* _EXERCISE REQUIREMENTS_
1. Quote the stretch of the essay on daily ceremony from "Put the elements" through "ceremony of the gym.".
2. According to the essay on daily ceremony, how does adding ceremony to much of your life help you see what to cut? Answer in one to three sentences.

* _DOCUMENT_

++++++++++

Put the elements of ceremony and liturgy around those activities that you perform on a daily basis. Do you enjoy working out? Then add as much liturgical ritual to that moment as possible. Try to make it the same time everyday. Put on the vestments of the gym. Listen to the music that inspires and motivates you. Sacrifice the blood and sweat and tears necessary to to get through that workout. Praise yourself for making the time for it. That is the ceremony of the gym.
And these sorts of rituals and ceremonial celebrations can be added to most things that we want to do on a regular basis, but find difficult to stick with. Adding ceremony to them couches them in importance and celebration and myth and it gives them a special power that can not be ignored. And that is what we should do with some of those things we do in our life on a daily basis; make them a ritualistic ceremony of achievement and greatness.
Adding ceremony to the activities of your life is a way of honoring yourself. Of honoring your time as the beautifully finite treasure that it is. And every minute that ticks off is one that is closer to death. So we add ceremony to certain events to acknowledge the gravity of their coming and going. To honor that we are here to experience them at all. And after you are done, as is customary with the end of ceremony, you celebrate. You celebrate the accomplishment of that task or the enjoyment of that activity.
Another great thing about adding ceremony to as much of your life, is you begin to see the places were ceremony would be foolish to add, and it helps you to recognize what you might need to cut from your life. I mean, it’s silly to make a ceremony out of binge watching Netflix every night. What is worthy of celebration in that? Would you add ceremony to that 4th glass of wine every evening? Or add ceremony to your nightly pint of ice cream? No. And you wouldn’t because they don’t feel worthy of ceremony and if something doesn’t feel worthy of ceremony in your life I think you should take a long, hard look at it and ask yourself if you should change that thing.
The greatest gift I have ever given myself is the regular practice of gratitude. No single, sacred activity has been more instrumental in flipping the switch of depression off. It doesn’t just flip the switch either, it keeps it turned off for amazingly long stretches. A regular practice of explicitly calling to those things you are grateful for, and offering them appreciation, is a magically transformative one.
I do this every night with my son. After our bedtime stories, and tickle fights, and other random manly shenanigans, we each say 3 things we are grateful for from that day. He usually tries to go with shelter and food and water every night but I have pushed him to be more specific to that day. And it usually doesn’t take him long to do so. I am willing to bet most of us are the same way.
When we are in the heated moments of living and wading through the deep and steady shit stream it is hard to recollect what things we could be grateful for. But I bet, if you slow down for a minute and really think of everything you have, you could think of a few things that you have to be truly grateful for.

++++++++++

* _DATA BLOCK_
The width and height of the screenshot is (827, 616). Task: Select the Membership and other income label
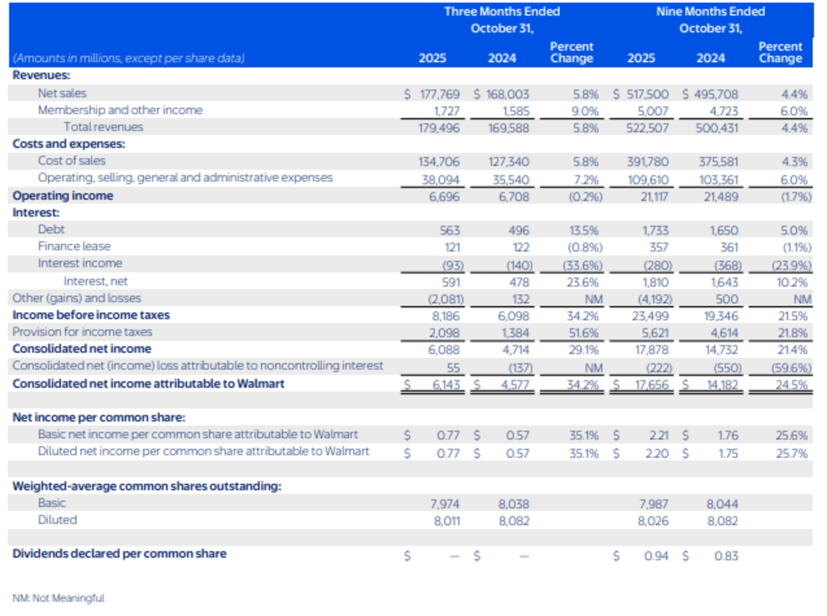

++++++++++

* _TASK-BY-TASK RESULTS_
1.
Put the elements of ceremony and liturgy around those activities that you perform on a daily basis. Do you enjoy working out? Then add as much liturgical ritual to that moment as possible. Try to make it the same time everyday. Put on the vestments of the gym. Listen to the music that inspires and motivates you. Sacrifice the blood and sweat and tears necessary to to get through that workout. Praise yourself for making the time for it. That is the ceremony of the gym.

2. Trying to add ceremony everywhere shows the places where it would be foolish, such as binge watching Netflix every night or a fourth glass of wine every evening, because those things don't feel worthy of ceremony. The essay holds that anything that doesn't feel worthy of ceremony deserves a long, hard look and the question of whether you should change it.